Lewis and other volunteers will be working to educate and to encourage area residents to enroll in CPS-3 between October 9 and 13 at nine sites in the Roanoke area, including one at the Charles R. Hill Senior Center in Vinton on Saturday, October 13 between 8:00 a.m. and 11:30 a.m.
Participants must never have been diagnosed with cancer, other than basal or squamous cell skin carcinoma.
The study will begin by collecting information on individuals who do not have cancer and this information will be updated over time. As cases of cancer or other diseases develop, researchers will compare those participants who develop cancer with those participants who do not. By doing so, they are able to understand the differences in lifestyle, environment, and genetic factors between people who get cancer and those who do not, what the likely risk factors are for cancer, and how to best prevent disease in the future.

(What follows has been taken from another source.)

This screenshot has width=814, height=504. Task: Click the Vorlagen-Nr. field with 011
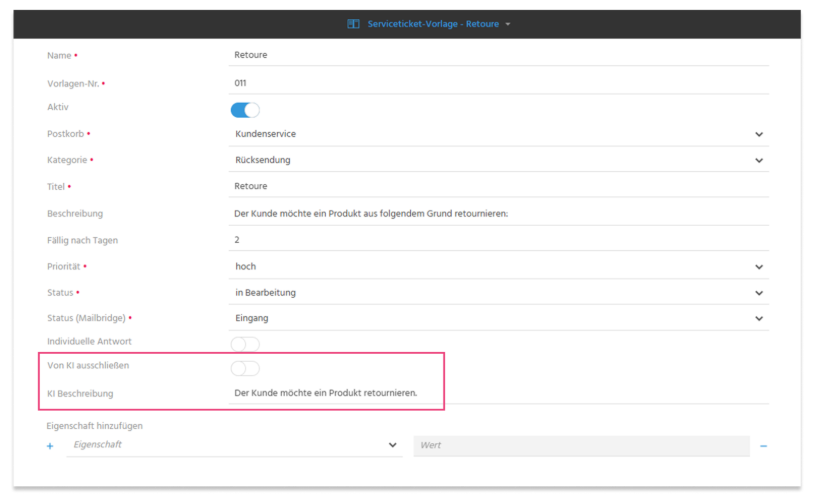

Enrollees must agree to provide a waist measurement and to give a small blood sample. Many conditions, such as insulin resistance, diabetes, and other metabolic conditions, are highly related to waist circumference. Many of these conditions are also related to the development of cancer. Thus, getting this simple waist measurement will provide very important information to researchers in the future.
Participants will then complete a comprehensive survey and follow-up surveys sent to their homes every few years, asking them about their lifestyle, nutrition, exercise and medical history.
While participants are not paid to be part of the study, there is no cost to join. Every effort will be made to protect their identities.
“While the initial enrollment will take 20-30 minutes, the study is expected to produce benefits for decades to come,” said an ACS release.
The ACS has chosen communities with vigorous volunteer organizations like Relay for Life to participate in the study.
“This is a once-in-a-generation opportunity to participate in lifesaving cancer research,” said Abigail Bartley, area executive director of the American Cancer Society. “In order to reach the enrollment targets, we need passionate people who are committed to fighting cancer. While the American Cancer Society has been conducting these types of studies for decades, their world-class research department can only study new and emerging cancer risks if members of the community are willing to become involved.”
The kick-off for the recruitment campaign was held at the Virginia Tech Carilion Research Institute (VTCRI). Dr Michael Friedlander, founding executive director of VTCRI, addressed the crowd and highlighted why cancer-free volunteers should participate in the study.
According to his research, 12 million Americans are living with cancer or are survivors of cancer, and every year about 500,000 people die from the disease.
“It impacts all of us. Anything that can allow us to understand what really works or doesn’t work, and decrease the likelihood of cancer is a very positive thing,” says Friedlander.
Those who are interested in joining this historic study may schedule an appointment online at www.cps3Roanoke.org.
Vinton’s Relay for Life Wrap up party for any team members, committee members, and sponsors will be held on September 18 at the War Memorial at 6:30 with a potluck dinner.